Les deux intellectuels étaient réunis vendredi dernier, à 19 heures, dans l’émission “Face-à-face” sur la chaîne CNews. Dans une optique souverainiste, droite et gauche pourraient-elles se réunir? Macron a bien fait l’union des “mondialistes”, lui. Analyse.




Il est loin le temps où Onfray, agacé, quittait le plateau de Zemmour (et Naulleau)! 


Désormais leurs face-à-face (il y a en eu plusieurs) sont des côte à côte qui suscitent la hargne d’une meute politico-médiatique affolée de perdre son rang et ses prébendes : islamo-gauchistes (selon le mot inventif de Pierre André Taguieff), verts, euro-mondialistes ou financiaristes. Parfois le tout ensemble comme chez Daniel Cohn-Bendit, rentier d’un demi siècle de fausse révolution, fausse écologie, fausse gauche, fausse Europe. 

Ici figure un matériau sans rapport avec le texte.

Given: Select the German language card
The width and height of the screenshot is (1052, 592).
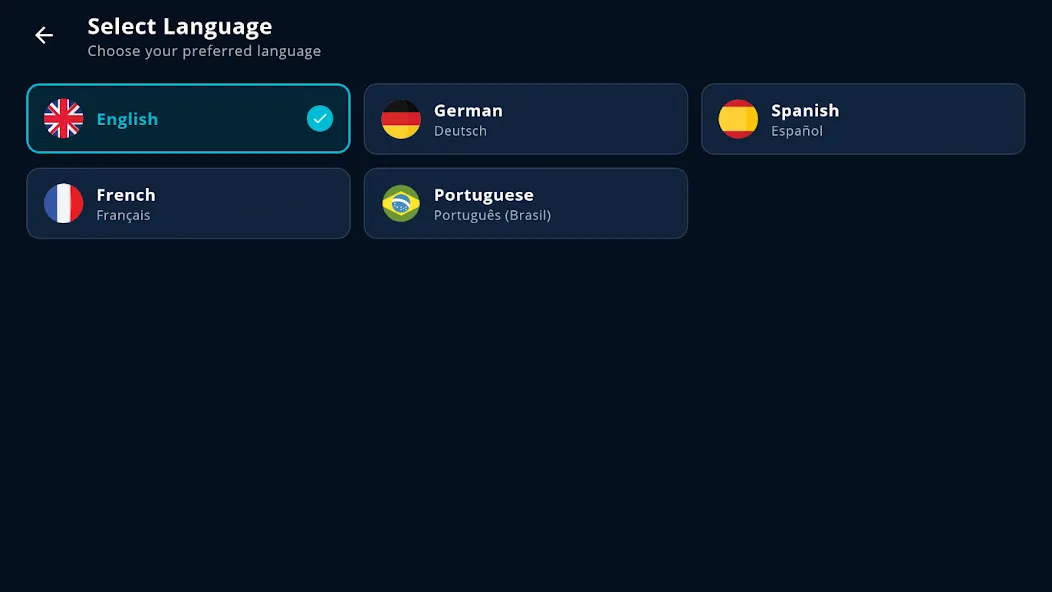Looking at the screenshot, I should [x=526, y=119].

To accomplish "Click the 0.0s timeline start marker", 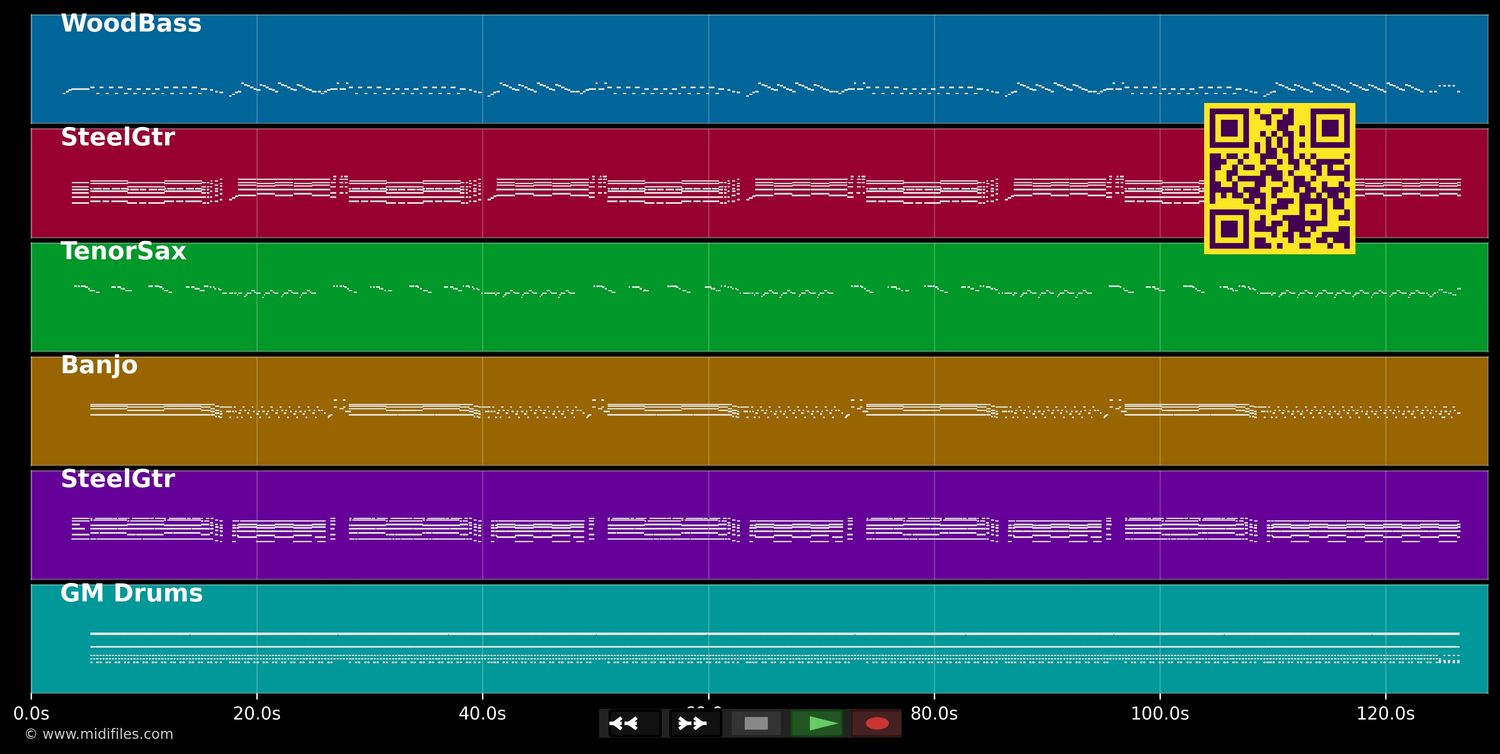I will [31, 714].
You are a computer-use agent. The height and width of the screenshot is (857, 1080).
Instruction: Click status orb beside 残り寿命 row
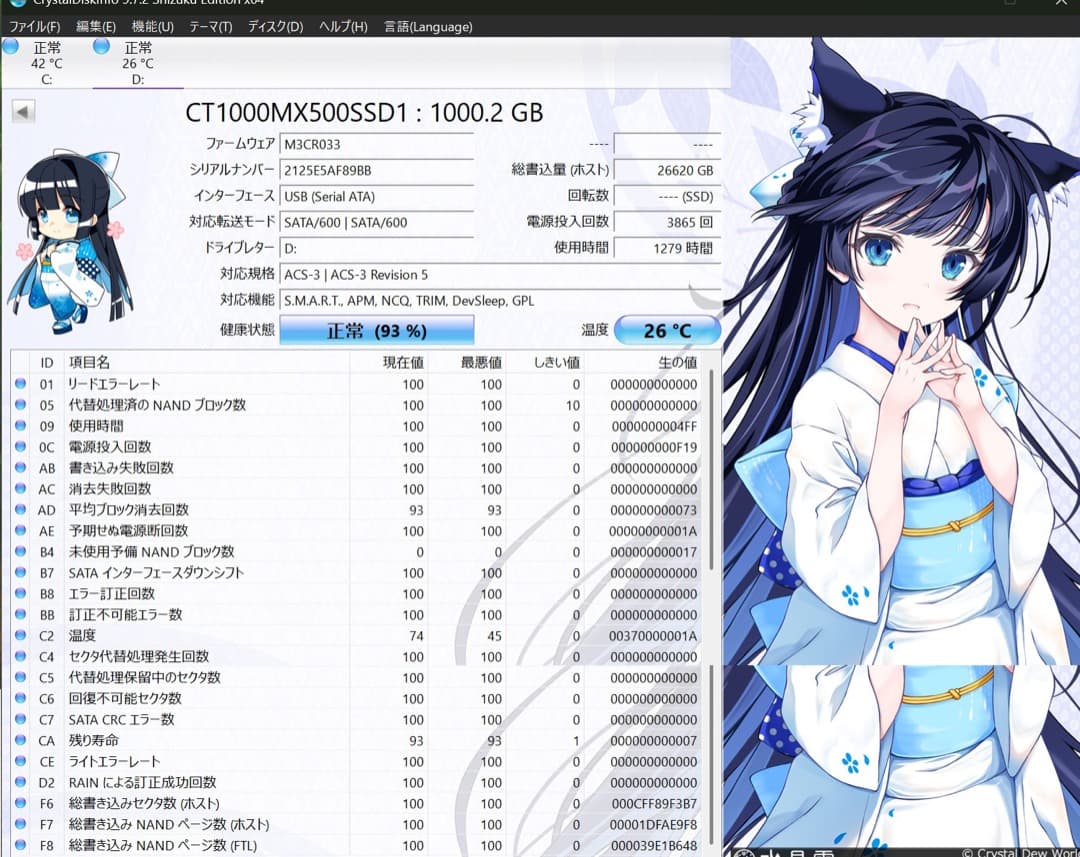(x=21, y=741)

Ce 29 mai 2020, Onfray et Zemmour se sont à nouveau rencontrés sur C-News, sous la remarquable houlette de Christine Kelly, pour constater leur accord sur ce qui leur est fondamental en politique et en économie, mais ils ont continué à mettre un peu de coquetterie à souligner leurs minimes divergences. Dire que ce dialogue a atteint des sommets intellectuels serait exagéré, mais il a permis de donner un début de corps doctrinal à une alternative politique et économique plus que jamais indispensable.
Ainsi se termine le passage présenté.